Salahuddin province is mostly Sunni, and was the heartland of Sunni support for Saddam.  Maliki leads a predominantly religious Shii coalition in a government that is dominated by the Shia, who are not about to allow a resurgence of Sunni political power in Iraq.  Maliki is trying to tar all of Salahuddin's Sunni as Baathists, and terrorists.  But he dare not allow this quasi-separatist initiative to gain momentum.

Unless the council backs down, Maliki will have to move forcefully against them, to squelch the entire movement before it gets rooted and spawns offshoots.  That, in turn, is likely to elicit a response from what remains a well-armed and angry Sunni opposition in Salahuddin and beyond, including Anbar province and cities like Fallujah.  Reuters reported yesterday that thousands of Sunni in Anbar had protested the Maliki government's recent round-up and arrest of Baathists (read: Sunni).  Iraq expert Reidar Visser has pointed out that Baathists and terrorists are not the same thing.  He has also noted that what the Salahuddin provincial council has done is unconstitutional.

I'm not sure that, in today's Iraq, any of that matters.  Maliki has made it clear that when it comes to ensuring his hold on power, he has no compunction about taking extraordinary action: arbitrary arrest and detention, as well as harsh interrogation (i.e., torture).  In an essay strikingly, but aptly, titled "Welcome to Malikistan," Visser notes:

Maliki clarifies that what Salahaddin is not really a declaration of a federal region, since this is not legally possible. This is correct, and thankfully the electoral commission has also contributed on a clarification on the subject, underlining that the governorate can only make the first step towards the creation of a federal region and not simply declare it. But what follows is complete nonsense. Maliki says the government will reject the request for a referendum because it “is based on a sectarian grounds, intended to offer protection of Baathists, and on other unclear grounds”!

This comment by Maliki is tantamount to pissing on the constitution. As long as they stay faithful to the procedures laid down in the law for forming regions, Iraqis can create federal regions for whatever reasons they want. No one has the right to enquire about the motives as long as the modalities are done correctly. If Maliki wants to change that – and there are good reasons for restricting federalism options so as to avoid a constant string of useless federalism attempts – he must work to change the constitution.

It is a sorry sign of the state of play in Iraq that both opponents and proponents of the Salahaddin federal region are now making up their own laws.

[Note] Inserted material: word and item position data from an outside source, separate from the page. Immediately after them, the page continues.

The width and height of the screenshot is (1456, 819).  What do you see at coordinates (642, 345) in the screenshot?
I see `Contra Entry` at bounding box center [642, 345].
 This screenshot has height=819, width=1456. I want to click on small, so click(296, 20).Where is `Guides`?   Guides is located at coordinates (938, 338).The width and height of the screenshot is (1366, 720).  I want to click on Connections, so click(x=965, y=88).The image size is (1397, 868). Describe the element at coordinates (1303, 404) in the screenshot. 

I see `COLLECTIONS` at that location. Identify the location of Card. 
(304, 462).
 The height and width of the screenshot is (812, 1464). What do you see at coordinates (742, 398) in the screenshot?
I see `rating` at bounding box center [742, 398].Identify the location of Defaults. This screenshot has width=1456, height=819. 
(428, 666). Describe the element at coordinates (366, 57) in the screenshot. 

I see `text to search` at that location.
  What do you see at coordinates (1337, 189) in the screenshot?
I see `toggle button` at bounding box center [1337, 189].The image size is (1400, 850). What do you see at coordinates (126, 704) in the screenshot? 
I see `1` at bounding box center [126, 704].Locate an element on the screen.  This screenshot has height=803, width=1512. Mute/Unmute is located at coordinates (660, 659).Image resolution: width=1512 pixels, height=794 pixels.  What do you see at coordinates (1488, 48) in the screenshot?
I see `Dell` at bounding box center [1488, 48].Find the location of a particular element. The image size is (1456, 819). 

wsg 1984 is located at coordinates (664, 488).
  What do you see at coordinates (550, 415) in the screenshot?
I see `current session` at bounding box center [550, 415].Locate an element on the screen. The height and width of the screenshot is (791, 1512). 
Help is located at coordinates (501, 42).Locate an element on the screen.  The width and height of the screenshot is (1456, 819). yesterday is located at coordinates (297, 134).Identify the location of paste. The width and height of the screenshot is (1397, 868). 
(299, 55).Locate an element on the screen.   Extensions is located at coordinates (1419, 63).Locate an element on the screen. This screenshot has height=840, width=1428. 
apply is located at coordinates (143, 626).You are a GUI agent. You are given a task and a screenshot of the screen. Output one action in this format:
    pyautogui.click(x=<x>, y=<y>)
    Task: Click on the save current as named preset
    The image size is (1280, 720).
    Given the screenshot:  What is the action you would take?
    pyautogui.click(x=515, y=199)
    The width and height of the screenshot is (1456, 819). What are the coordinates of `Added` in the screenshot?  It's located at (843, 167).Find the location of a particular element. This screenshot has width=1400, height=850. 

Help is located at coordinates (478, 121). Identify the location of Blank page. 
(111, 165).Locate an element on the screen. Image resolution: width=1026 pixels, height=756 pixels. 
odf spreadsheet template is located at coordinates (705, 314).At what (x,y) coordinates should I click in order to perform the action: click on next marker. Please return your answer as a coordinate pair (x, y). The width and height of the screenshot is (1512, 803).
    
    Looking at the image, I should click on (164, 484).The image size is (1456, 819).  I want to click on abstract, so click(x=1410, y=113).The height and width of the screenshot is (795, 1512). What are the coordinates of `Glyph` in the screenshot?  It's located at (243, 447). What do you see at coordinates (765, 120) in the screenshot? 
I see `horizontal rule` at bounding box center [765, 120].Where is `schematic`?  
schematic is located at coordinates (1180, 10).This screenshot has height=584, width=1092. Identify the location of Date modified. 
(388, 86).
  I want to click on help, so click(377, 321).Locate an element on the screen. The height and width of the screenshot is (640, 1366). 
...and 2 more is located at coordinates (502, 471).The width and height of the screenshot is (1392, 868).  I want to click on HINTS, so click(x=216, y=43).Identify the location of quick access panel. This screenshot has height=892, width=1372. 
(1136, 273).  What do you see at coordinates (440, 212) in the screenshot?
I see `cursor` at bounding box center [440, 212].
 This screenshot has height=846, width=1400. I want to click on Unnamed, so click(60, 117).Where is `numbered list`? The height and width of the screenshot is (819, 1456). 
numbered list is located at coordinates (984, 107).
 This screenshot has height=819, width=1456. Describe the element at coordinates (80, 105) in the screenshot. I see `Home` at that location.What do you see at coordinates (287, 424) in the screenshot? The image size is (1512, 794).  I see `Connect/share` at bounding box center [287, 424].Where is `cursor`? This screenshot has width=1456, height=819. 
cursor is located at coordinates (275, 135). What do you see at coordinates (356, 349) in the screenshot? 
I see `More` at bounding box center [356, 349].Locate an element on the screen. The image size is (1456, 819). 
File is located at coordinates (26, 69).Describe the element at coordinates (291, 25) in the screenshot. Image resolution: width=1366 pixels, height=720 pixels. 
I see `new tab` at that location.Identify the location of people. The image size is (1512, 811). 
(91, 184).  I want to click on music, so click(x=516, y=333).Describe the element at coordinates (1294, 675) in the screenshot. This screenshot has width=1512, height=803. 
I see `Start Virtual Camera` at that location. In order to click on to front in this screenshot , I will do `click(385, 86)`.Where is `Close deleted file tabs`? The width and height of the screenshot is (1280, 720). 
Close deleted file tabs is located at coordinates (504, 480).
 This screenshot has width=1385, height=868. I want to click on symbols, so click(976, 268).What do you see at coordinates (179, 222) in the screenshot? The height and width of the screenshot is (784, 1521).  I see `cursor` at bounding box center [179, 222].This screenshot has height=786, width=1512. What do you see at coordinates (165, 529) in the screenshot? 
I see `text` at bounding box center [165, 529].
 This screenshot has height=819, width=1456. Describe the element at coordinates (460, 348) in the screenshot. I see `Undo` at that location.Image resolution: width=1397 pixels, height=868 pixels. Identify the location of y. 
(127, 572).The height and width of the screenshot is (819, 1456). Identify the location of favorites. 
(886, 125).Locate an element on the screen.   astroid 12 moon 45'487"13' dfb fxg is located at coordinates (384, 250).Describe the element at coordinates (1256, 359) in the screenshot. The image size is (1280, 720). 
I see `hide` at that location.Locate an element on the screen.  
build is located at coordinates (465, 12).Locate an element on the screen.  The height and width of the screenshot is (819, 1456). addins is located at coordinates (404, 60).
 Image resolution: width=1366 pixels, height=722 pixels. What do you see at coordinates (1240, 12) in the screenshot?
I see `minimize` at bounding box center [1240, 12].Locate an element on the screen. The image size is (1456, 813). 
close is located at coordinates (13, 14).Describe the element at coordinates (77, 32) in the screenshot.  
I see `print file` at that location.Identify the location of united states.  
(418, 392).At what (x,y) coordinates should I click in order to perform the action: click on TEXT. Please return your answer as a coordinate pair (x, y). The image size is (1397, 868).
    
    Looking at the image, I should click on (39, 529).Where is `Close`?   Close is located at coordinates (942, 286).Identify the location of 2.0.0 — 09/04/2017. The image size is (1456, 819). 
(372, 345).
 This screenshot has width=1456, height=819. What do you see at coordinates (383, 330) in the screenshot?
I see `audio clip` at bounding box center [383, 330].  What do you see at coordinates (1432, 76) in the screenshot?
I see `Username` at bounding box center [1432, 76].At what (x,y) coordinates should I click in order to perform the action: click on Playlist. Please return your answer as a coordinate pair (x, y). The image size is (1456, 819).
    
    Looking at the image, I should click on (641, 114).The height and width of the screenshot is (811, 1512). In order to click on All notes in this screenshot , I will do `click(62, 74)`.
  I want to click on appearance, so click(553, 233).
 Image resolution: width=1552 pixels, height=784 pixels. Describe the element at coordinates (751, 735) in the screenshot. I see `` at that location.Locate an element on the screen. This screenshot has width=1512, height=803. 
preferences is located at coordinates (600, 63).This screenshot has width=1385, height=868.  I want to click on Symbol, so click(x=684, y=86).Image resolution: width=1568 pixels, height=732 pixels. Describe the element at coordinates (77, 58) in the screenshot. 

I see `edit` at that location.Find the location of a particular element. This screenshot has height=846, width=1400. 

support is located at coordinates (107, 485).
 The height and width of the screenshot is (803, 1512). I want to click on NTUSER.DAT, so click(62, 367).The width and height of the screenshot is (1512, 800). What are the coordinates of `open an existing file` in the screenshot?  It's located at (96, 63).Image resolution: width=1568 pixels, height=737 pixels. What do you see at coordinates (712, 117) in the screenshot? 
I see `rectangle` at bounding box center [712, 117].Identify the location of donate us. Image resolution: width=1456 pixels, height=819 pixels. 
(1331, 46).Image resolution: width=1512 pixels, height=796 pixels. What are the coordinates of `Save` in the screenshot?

At a time when the official US boots-on-the-ground military presence in Iraq is about to end, the portents are not good.

1 comment:

Lysander said...

It seems to me it is Maliki that has the oil and not Tikrit. If he is smart, he will try to buy off the Tikritis rather than fight them.

And the Tikritis can't count on too much money from KSA. The Saudis have to pay for the counter-revolutions in Egypt and Yemen while buying off their own population.

Then again, Maliki may not be smart.